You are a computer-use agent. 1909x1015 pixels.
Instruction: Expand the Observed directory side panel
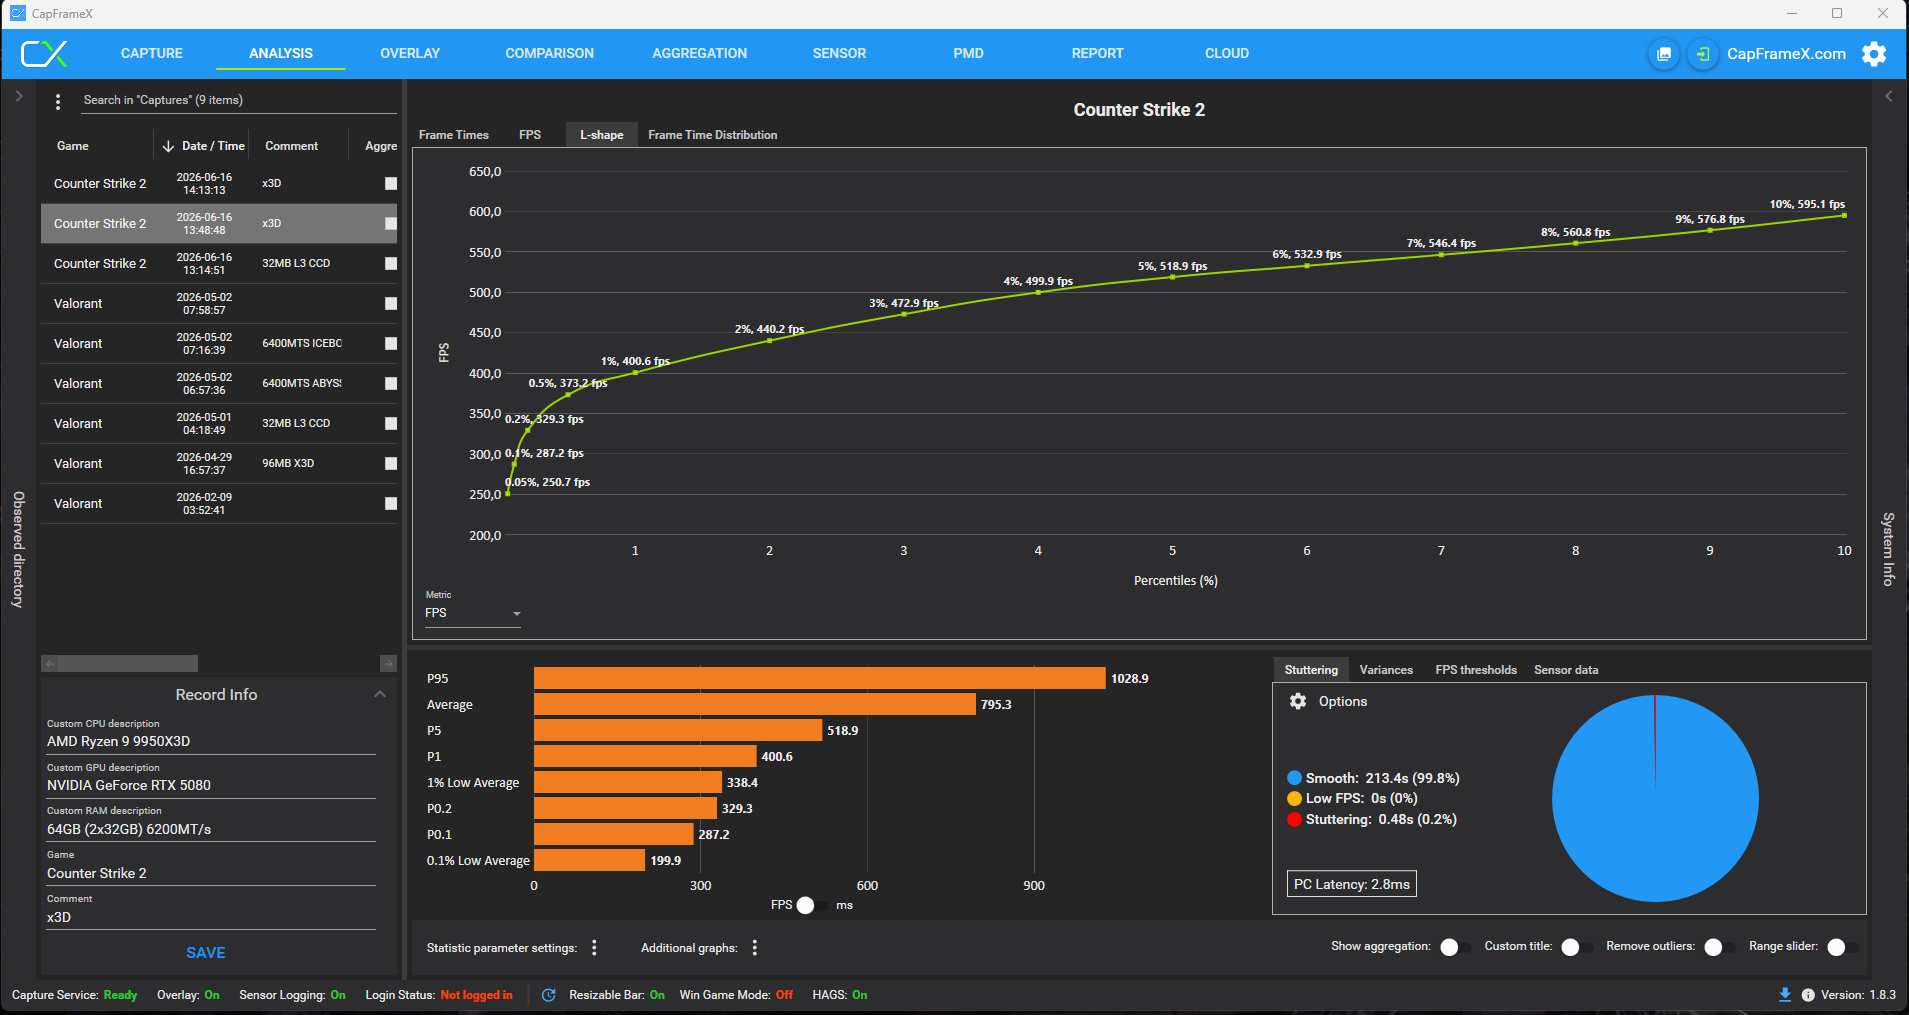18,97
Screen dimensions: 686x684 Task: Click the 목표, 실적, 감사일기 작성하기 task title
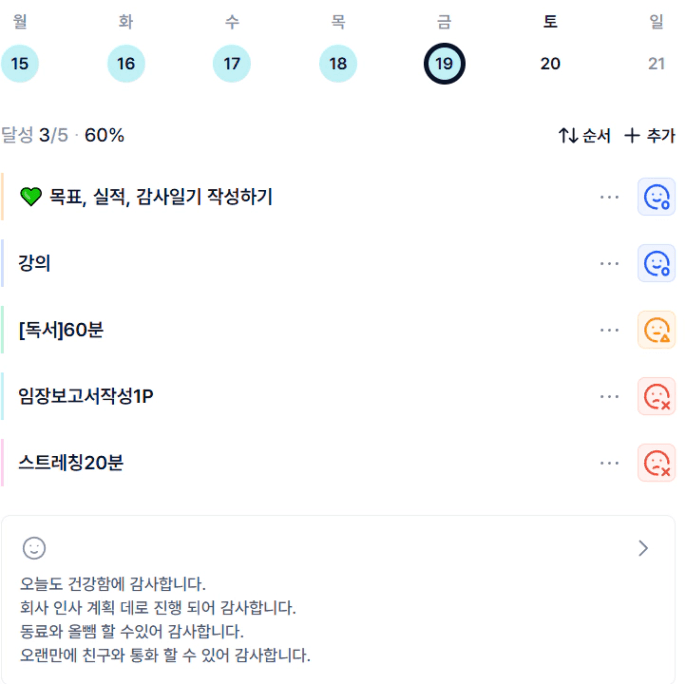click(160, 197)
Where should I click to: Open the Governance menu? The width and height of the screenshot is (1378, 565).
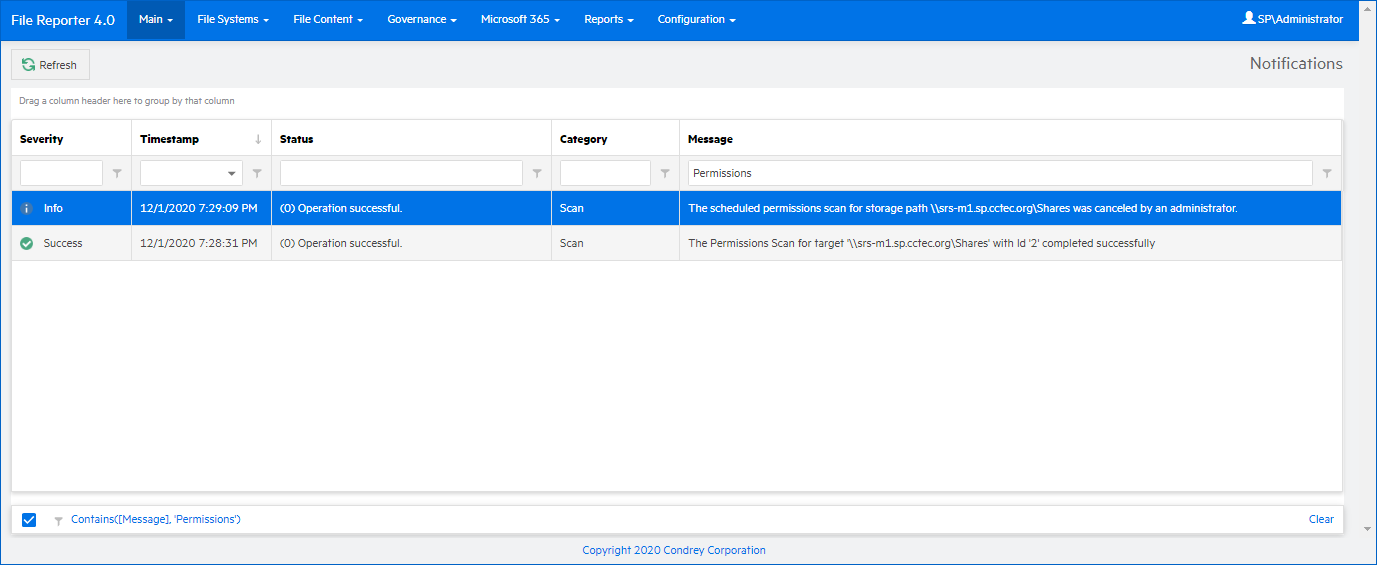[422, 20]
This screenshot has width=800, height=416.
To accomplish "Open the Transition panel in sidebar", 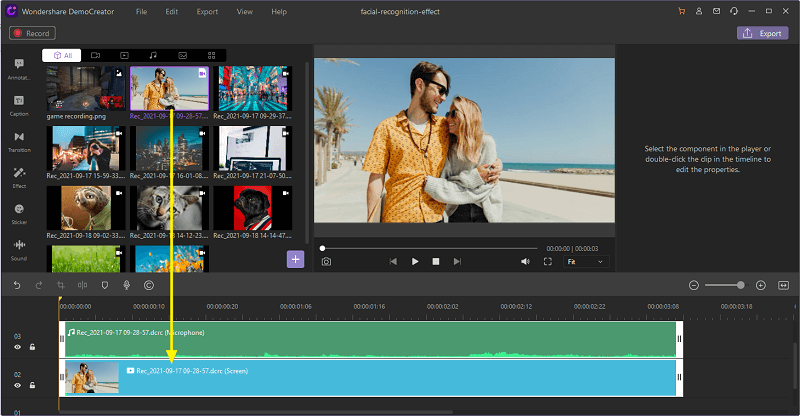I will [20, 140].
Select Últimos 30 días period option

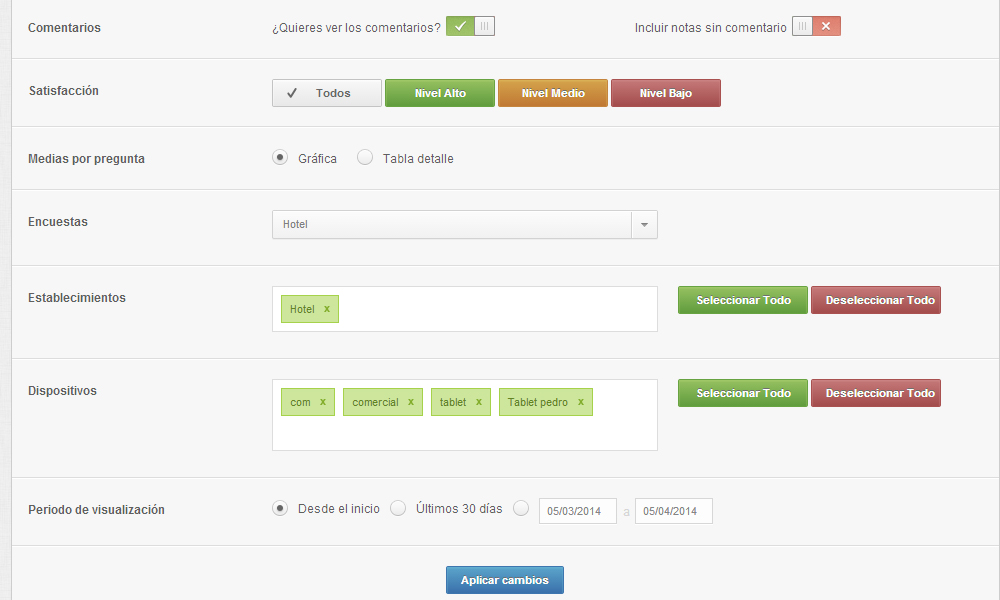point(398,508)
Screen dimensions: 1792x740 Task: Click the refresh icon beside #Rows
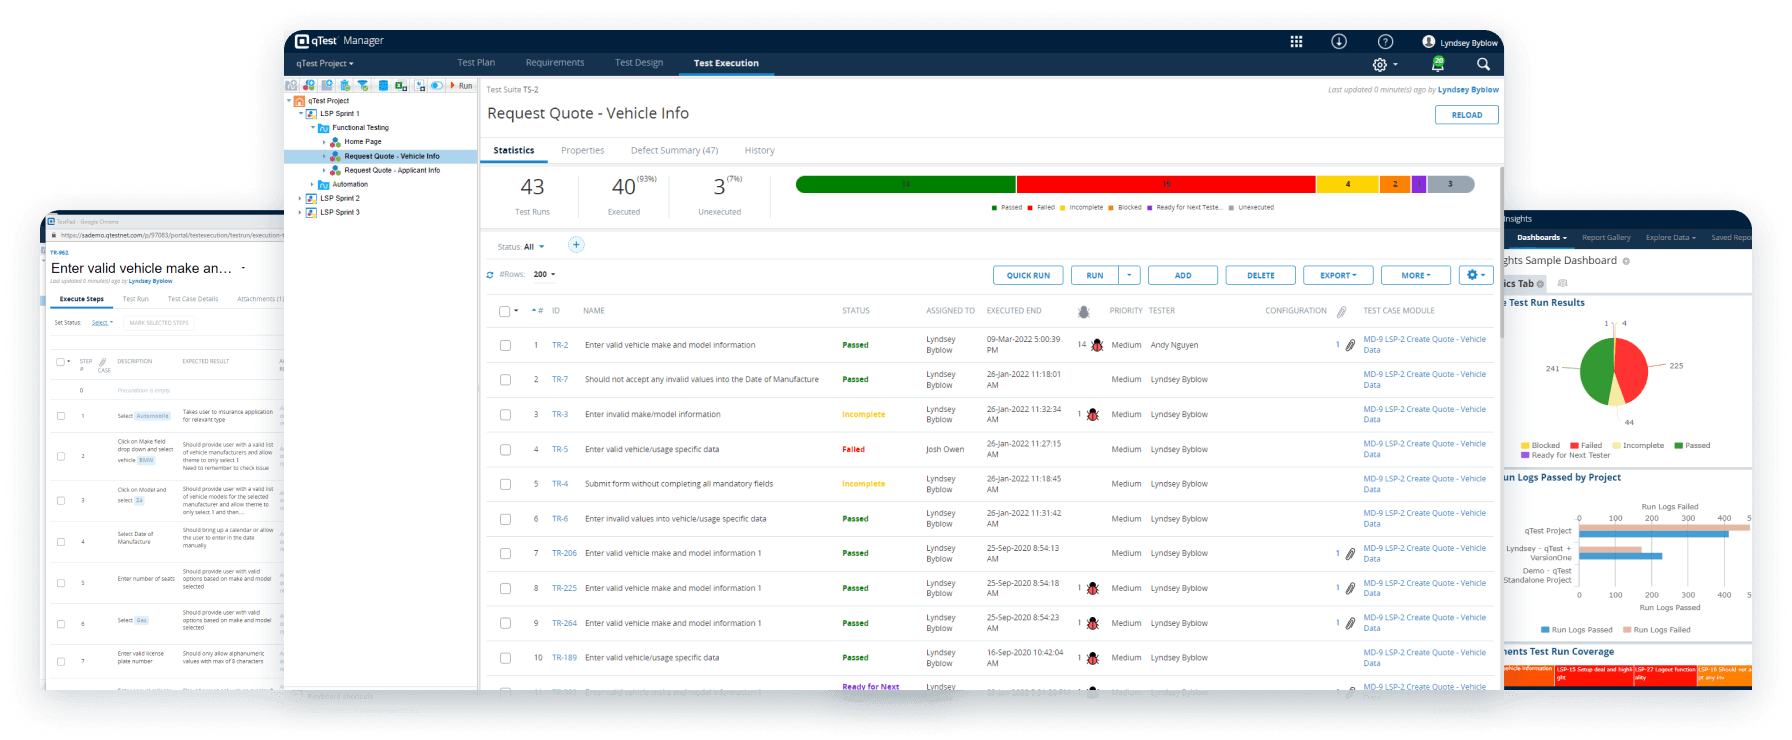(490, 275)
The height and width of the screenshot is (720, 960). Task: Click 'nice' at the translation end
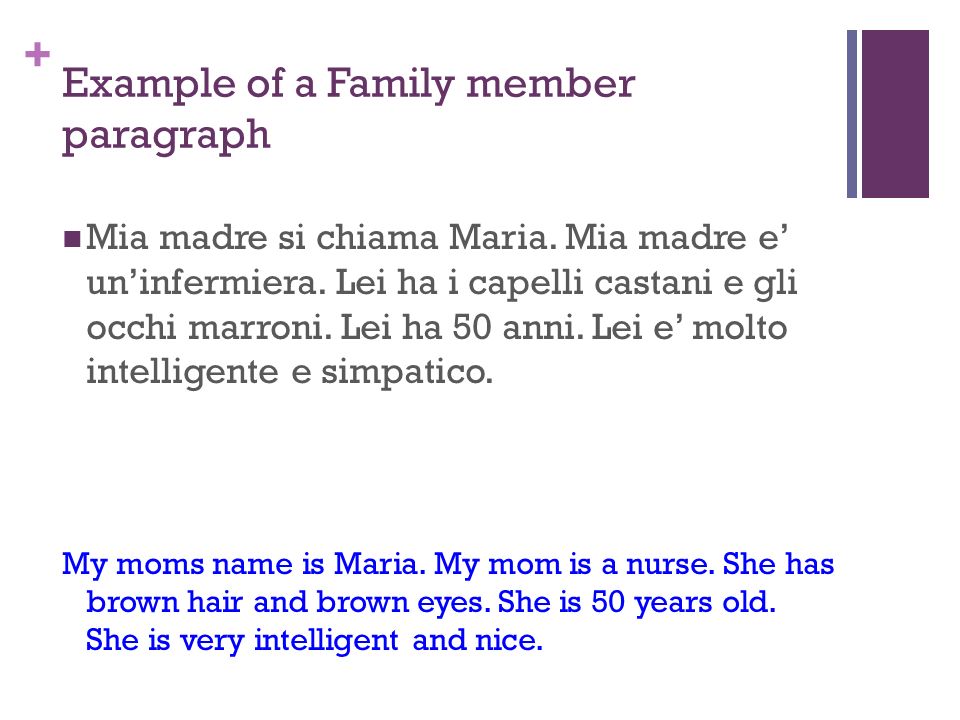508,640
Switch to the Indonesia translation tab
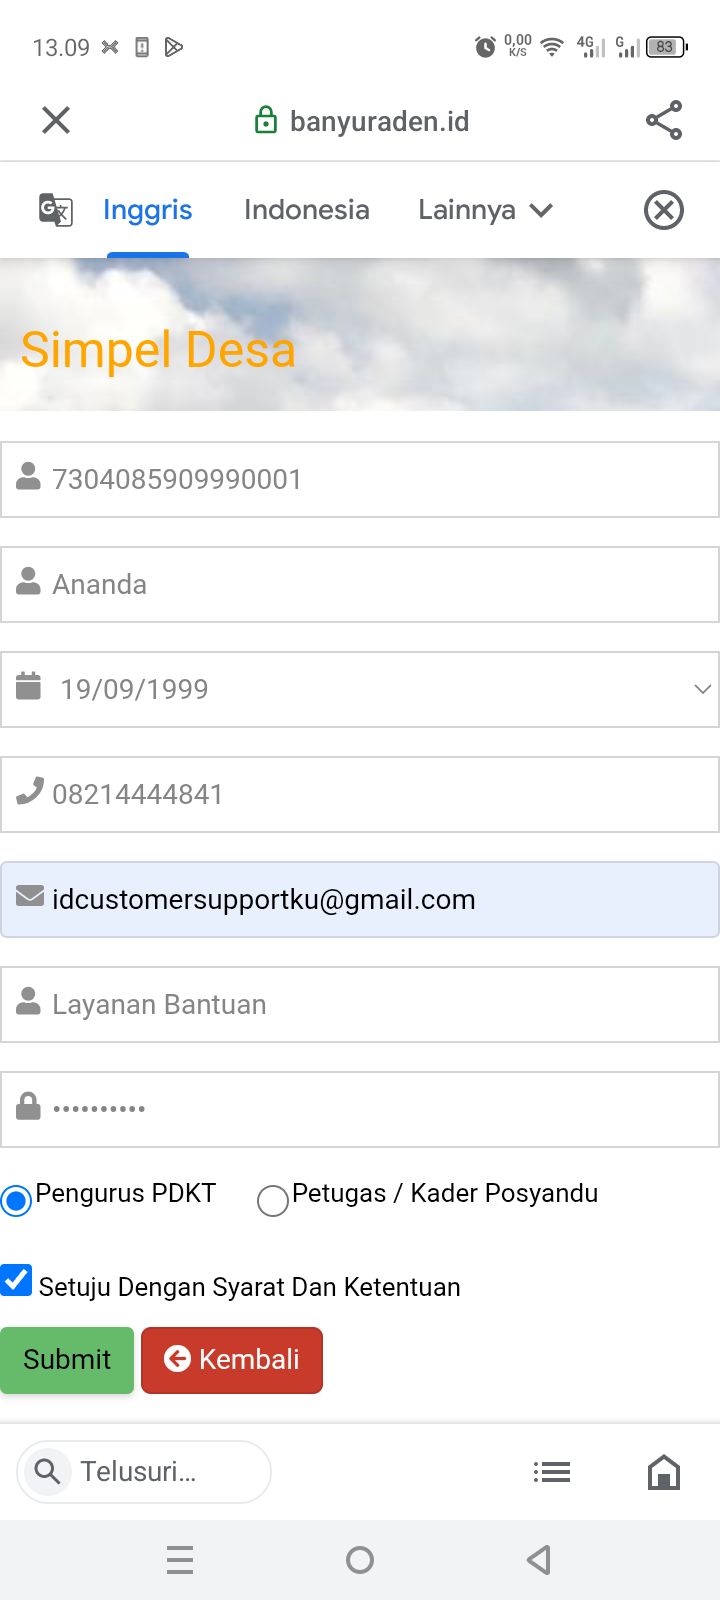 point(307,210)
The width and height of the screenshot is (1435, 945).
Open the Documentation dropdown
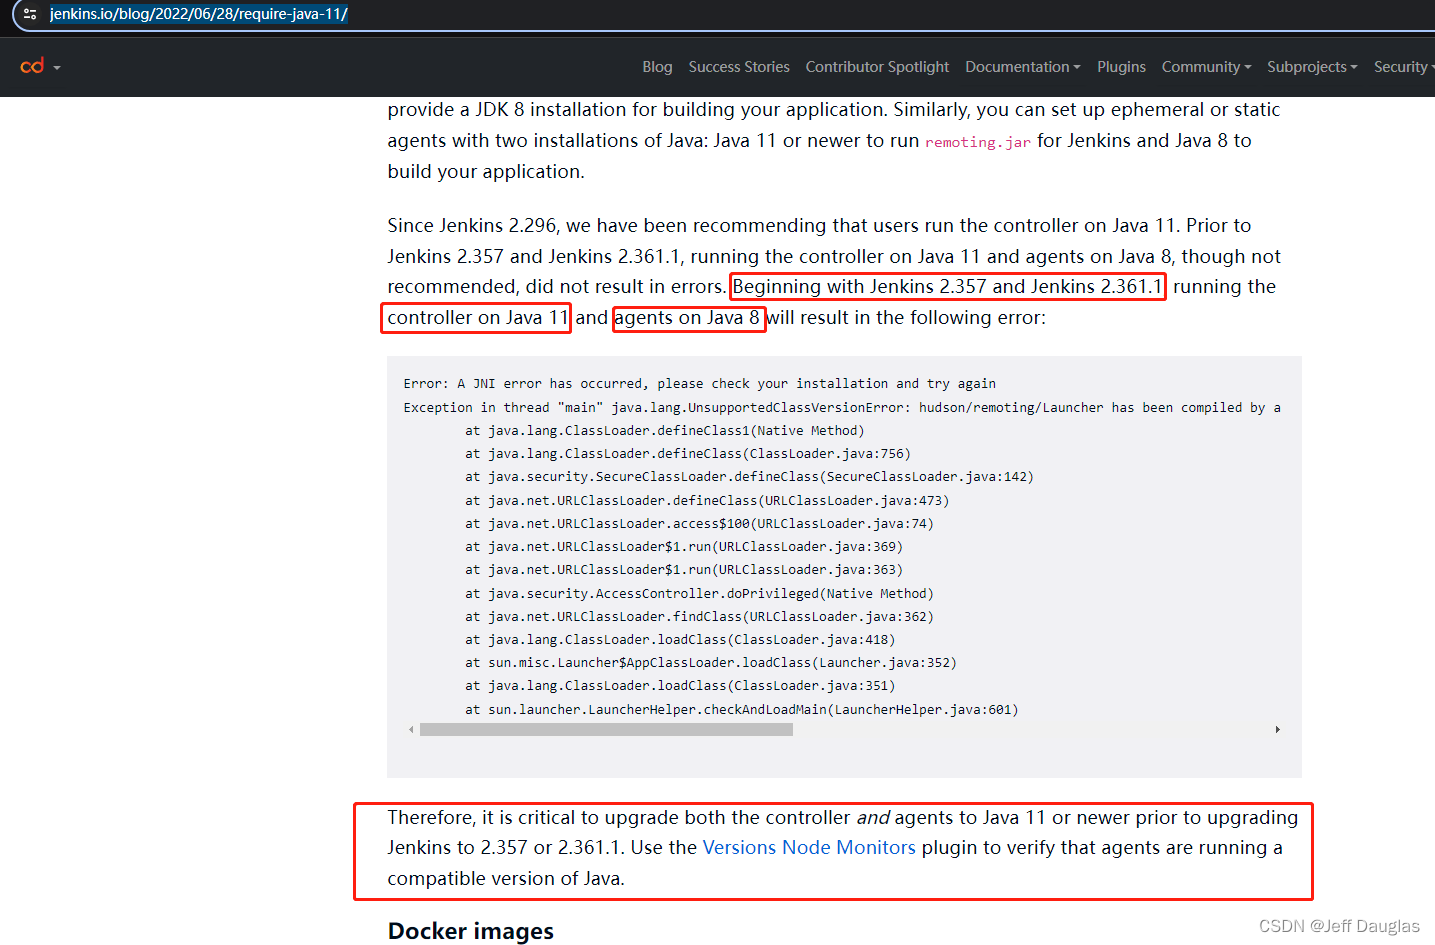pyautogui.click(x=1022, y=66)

What you should do:
Starting at the line that holds "Screen dimensions: 1792x740", retype every line through the end of the data, both ends included. Pictures stay out of the copy.

Output for this task:
Screen dimensions: 1792x740 Task: Click the refresh icon beside #Rows
(490, 275)
The height and width of the screenshot is (720, 960). Task: Click 'nice' at the translation end
508,640
Switch to the Indonesia translation tab
 point(307,210)
The width and height of the screenshot is (1435, 945).
Open the Documentation dropdown
pyautogui.click(x=1022, y=66)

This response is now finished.